The key outcome of scientific pursuits is publication of peer-review articles and discussing your research in scientific meetings and conferences.  State your published papers, oral presentation and poster presentation, in this order. You can also note publications which are not yet published under the sub-title of "soon-to-be published" papers. These can be either "manuscript in preparation" (meaning you're in the process of writing the paper), "under review" (meaning the manuscript is under review at the editor/referees) or "JOURNAL NAME, accepted" (meaning the article was accepted for publication by the journal but not yet published). One more important note about equal author contribution. In our days, science is more and more complex, more and more global, necessitating the cooperation of several scientists, labs or even several research centers altogether. Make sure you put an asterisk next to the names (while keeping the accepted and published order!).

You can also add languages (beyond English) and hobbies (briefly) – it will tell the reader something about you beyond the science focus.

Know Your Audience – What to Mention and in What Order

You will need to fit your CV to the application at hand (even though the core of your CV is the same). Play with the order of sections according to the application and don't forget to add a cover letter that specifically addresses the job application at hand.

Academic – Focus on your academic achievements including publications, meeting participation, teaching and mentoring. Elaborate on your studies and achievements and give details about your research interests.

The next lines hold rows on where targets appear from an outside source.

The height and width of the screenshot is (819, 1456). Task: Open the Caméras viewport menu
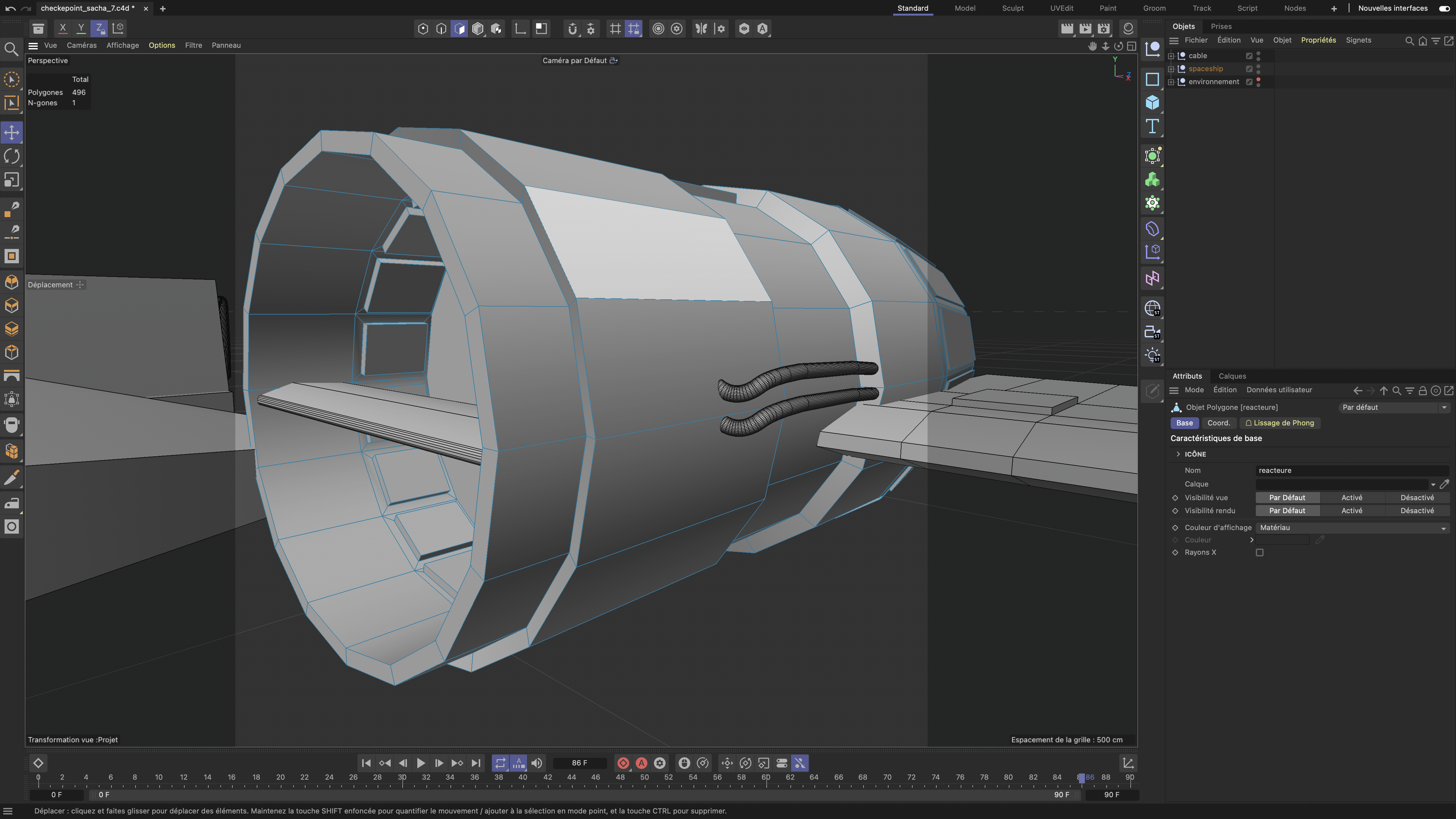pos(81,45)
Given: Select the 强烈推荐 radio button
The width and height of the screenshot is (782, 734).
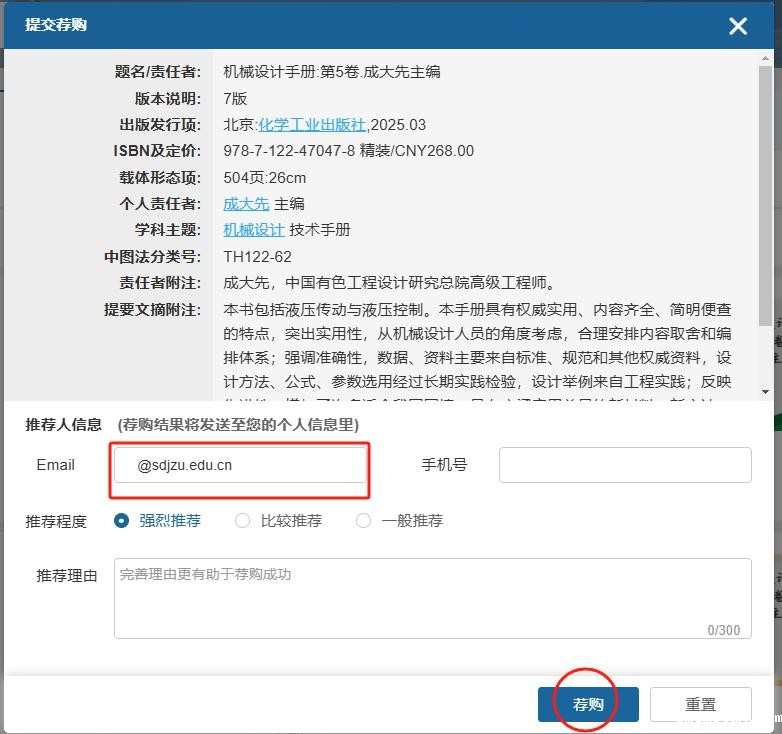Looking at the screenshot, I should [122, 520].
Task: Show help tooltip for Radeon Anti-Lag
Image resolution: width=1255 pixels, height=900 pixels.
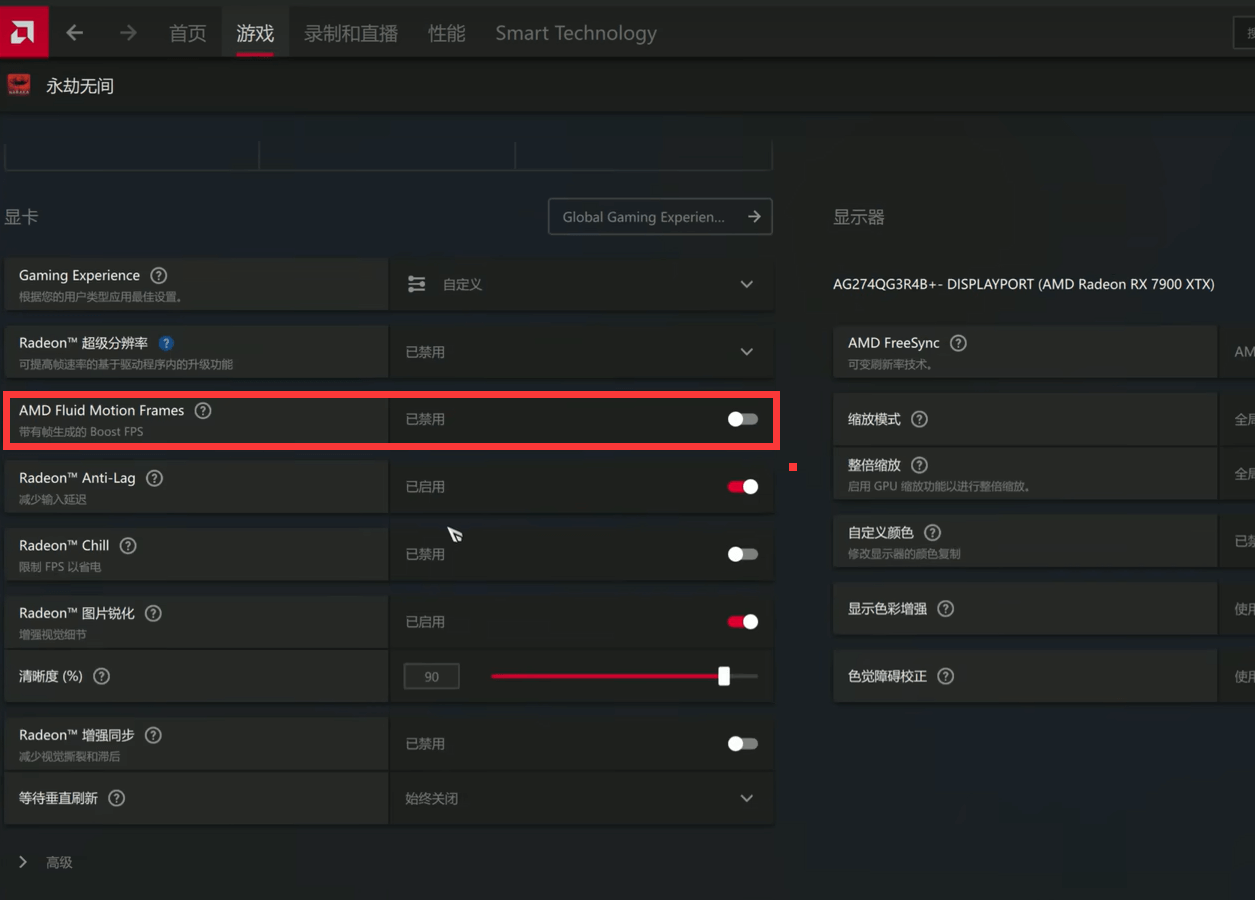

Industry – Focus on your work experience and your transferable skills such as techniques, software knowledge, managerial capabilities, meeting deadlines and collaborations with colleagues and other labs. Make sure the most important professional aspects are on page one (which most probably will be the most read page and in some cases the only page that the HR/recruiters will read). For industry the most important is your education, experience, and techniques (keywords).